Robin is knocking on her window.
It takes her a moment to really digest that.
Then she blinks, and shrugs, and opens the latch.
"Hey," he says, a crooked smile beneath his mask. "Didn't know…where else to…" And he tumbles off the windowsill into her arms, and that's when she realises he's hurt.
Then he's gazing up at her, a bit dazed but mostly wry. "Well that was embarrassing."
It takes her a moment, but she comes back with "Not exactly smooth vigilante acrobatics" and sees his smile widen.
She's a bit dazed herself, but she's already considering ways to help him. Because – because it would be the right thing to do. And it would really piss her father off. And there's something about him that just…
"So, um, d'you wanna lie down?"
"Yeah, that'd be good."
She helps him onto the bed; she's seen her mother do this kind of thing, and she does her best to emulate that careful gentleness. Then she steps back, and watches his head turn as he takes in her bedroom.
For a moment she feels a ridiculous surge of insecurity, for the webs of cracks and tattered toys and peeling posters. But there's nothing appalled or judgmental in Robin's gaze. If anything he seems comfortable here.

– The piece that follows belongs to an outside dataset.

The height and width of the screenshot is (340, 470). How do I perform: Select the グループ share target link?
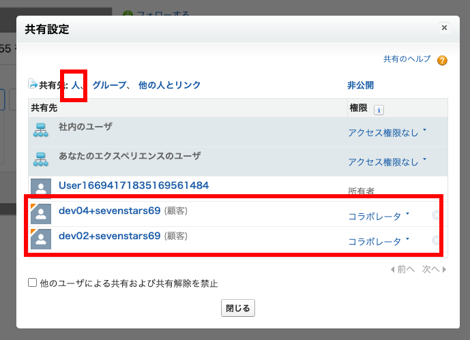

That just deepens her frown. It's another piece of confusion to add to the heaping pile she's collecting.
But what matters, right now, is helping him out. They have a few first aid kits in the house, and her mom had taught her how to use them, during one of the good weeks.
"You just stay still, I'll be back in a sec."
"Yes ma'am." Stephanie has no idea how he can manage that cocky smile right now, but it makes her smile, too, even as she rolls her eyes and heads off to find what she needs.
She doesn't give herself time to think as she navigates the dim hallways. She's a girl on a mission. A mission that makes no sense and could end up going horribly wrong, but a mission.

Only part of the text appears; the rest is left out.